Gold dealers in Singapore and Dubai are also having to turn away customers looking for one-ounce coins. The Times of India reports "a shortage of the yellow metal" at local bullion banks.

Here at BullionVault, in contrast – where private investors buy and sell the same Good Delivery Gold Bars traded by professionals in the deep, liquid international market – dealing volumes continue to grow strongly with no block on supplies.

"We would be aggressive buyers [of Gold] at current levels," wrote Citigroup analysts John Hill, Paul Cheng and Graham Wark in a note to clients on Monday.

"It has been punished amid a broad-based correction in commodities [but it] is likely a short-term blip...as it underscores the frailty of fiat currency globally.

"We see gold as attractive, heading into a period of seasonally strong physical out-take, which tends to tighten the market and allow any negative macro catalysts to be rapidly transmitted to prices.

"Gold will likely shine over time. Long-term drivers remain intact – falling mine production especially in South Africa, competitive currency devaluations, wealth creation on India/China, and petro-dollar flows."

Today in Germany the Federal Statistics Office said inflation in Producer Prices for businesses leapt to a 27-year record clip in July of 8.9% from 12 months before.

US Producer Price inflation also reached its fastest pace since 1981, jumping to 9.8% year-on-year.

The Bundesbank today warned that "economic activity may not weaken to the extent" that inflation in prices slows down. Consumer-price inflation in Germany was pegged last month at 4.2% – only just shy of current Eurozone interest rates at 4.25%.

"The moment when money loses its purchasing power because real interest rates [after inflation] are negative...assets such as raw land, commodities, art and collectibles become a store of value," writes Dr. Marc Faber – the Swiss fund manager now based in Thailand – in the latest edition of his Gloom, Boom & Doom Report.

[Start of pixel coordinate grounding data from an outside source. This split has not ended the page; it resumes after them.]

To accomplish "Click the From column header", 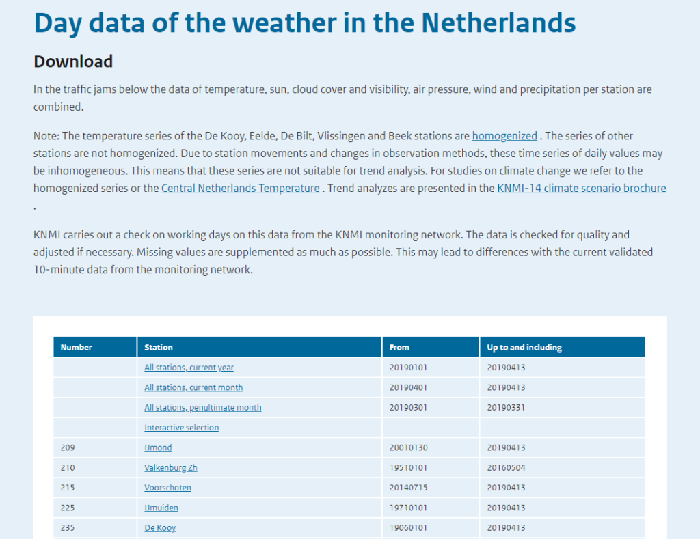I will (x=399, y=347).
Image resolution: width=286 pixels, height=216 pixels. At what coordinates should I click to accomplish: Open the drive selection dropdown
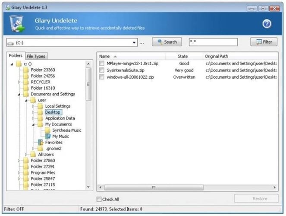pos(135,42)
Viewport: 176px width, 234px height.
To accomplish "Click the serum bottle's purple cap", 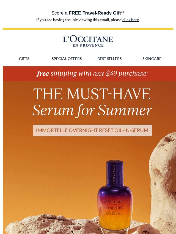I will tap(115, 172).
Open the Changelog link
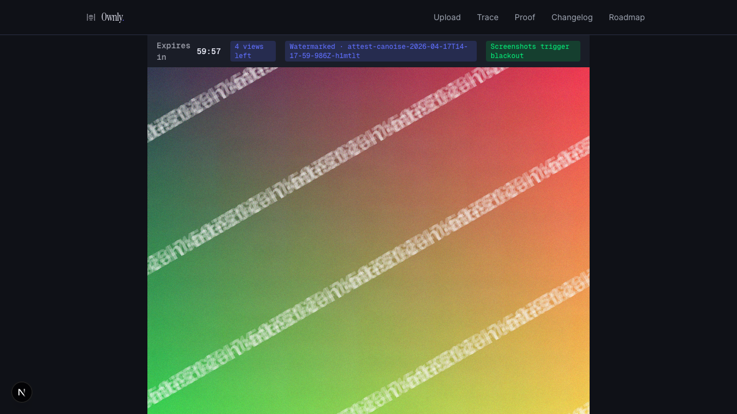737x414 pixels. (572, 17)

"I am still happy to accumulate physical Gold. In democracies, where the leadership is afraid to ask for sacrifices from its citizens and with money printers at central banks, gold would seem to be the only sound currency."

Early today, Home Depot Inc. – the largest DIY chain in the US – announced a 24% drop in quarterly earnings, helping to push S&P futures lower and adding to Monday's sharp losses.

Stock in the nation's largest home-finance groups, Fannie Mae and Freddie Mac, fell yesterday by 22% and 25% respectively after Barron's magazine said a much-rumored government bail-out will leave shareholders with nothing.

"The Barron's article overstated Freddie Mac's financial situation," countered a Freddie Mac spokeswoman.

"We continue to be adequately capitalized."

But "the worst is yet to come in the US," said Harvard professor Ken Rogoff – former chief economist at the International Monetary Fund (IMF) – at a conference in Singapore this morning.

"The financial sector needs to shrink. Like any shrinking industries, we are going to see the exit of some major players.

"We're not just going to see mid-sized banks go under in the next few months. We're going to see a whopper, we're going to see a big one, one of the big investment banks or big banks."